One of the most interesting aspects of the Scholastica narrative is the way the question of enclosure plays out in the different versions. While the claustration of women was, in historical terms, a far more pressing concern than that of men, the focus in Gregory's narrative is on Benedict's wish to get back to his cell by nightfall. Since Gregory was an active promoter of the Benedictine rule and claustration, it is hardly surprising that he takes the opportunity to underline this point. The fact that there is no similar emphasis for Scholastica may suggest either that she was not, strictly speaking, a nun, or simply that Gregory was less interested in her. What is perhaps a little more surprising is that all the later versions deriving from Gregory continue to focus exclusively on Benedict's determination not to spend the night outside his monastery, while disregarding the fact that Scholastica is in a similar position.

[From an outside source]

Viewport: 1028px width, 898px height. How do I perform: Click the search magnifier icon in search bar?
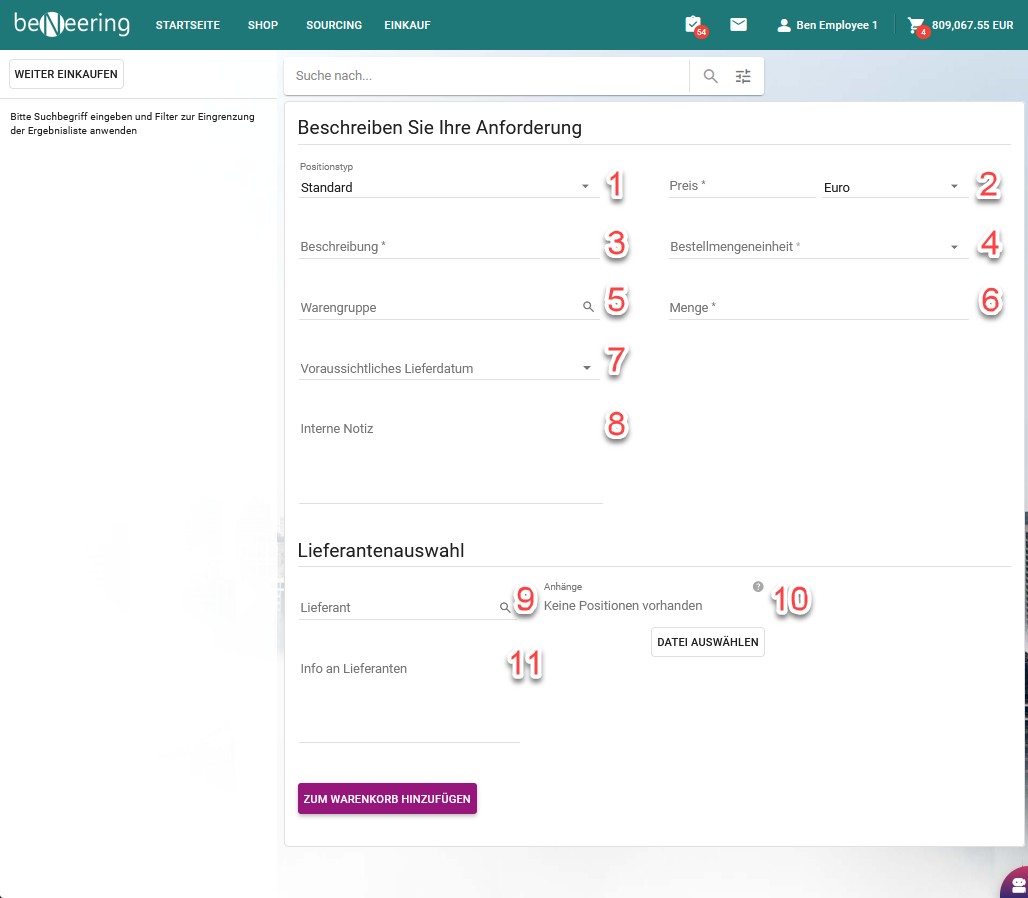(x=710, y=76)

The increasing stridency in the later Middle Ages of pronouncements that women remain within their monastery walls at all times finds no reflection in these narratives; it is impossible to tell whether this disregard stems from respect for the authority of Gregorian tradition or the relatively insignificant role of Scholastica within the legend of Benedict. The SEL alone seems to have attended to (contemporary) historical reality as well as to tradition: brother and sister are both Benedictines, both concerned with keeping their vow of enclosure. But, Scholastica says, God will forgive them for this breach because of their "good intention" (line 24). This emphasis avoids the hysterical focus on the threats posed by women's sexuality and the need to preserve female chastity, by making enclosure equally important for brother and sister. The fact that the SEL Life of St. Scholastica appears to be the first instance of her legend appearing in the vernacular unattached to Benedict's, that the collection, in its earliest form (MS Laud 108), contains the legend of Scholastica but not that of Benedict, and that the legend begins with the comment that Scholastica would rather be a nun than a wife, suggests for one critic an intended audience of nuns.20 The question of SEL's audience is complex and remains unresolved, but it seems fair to say that the legend of Scholastica demonstrates a willingness on the poet's part to present a legend which would certainly appeal to nuns as well as others.

SEL Texts of Scholastica

The sixteen major SEL manuscripts identified by Görlach as containing the Life of St. Scholastica show little variation in the text. As with the majority of SEL selections in this volume MS Ashmole 43 has been used to provide a base text of this edition. For more on the selection of Ashmole, see the Introduction to I(a), above.

Indexed in

IMEV 3052.


Manuscripts

Cambridge, Corpus Christi College MS 145, fols. 22r-22v.

Oxford, Bodleian Library MS Ashmole 43 (SC 6924), fols. 23v-24r.


Previous editions

The South English Legendary. Ed. D'Evelyn and Mill. 1.59-60.

Early South English Legendary. Ed. Horstmann. Pp. 197-99.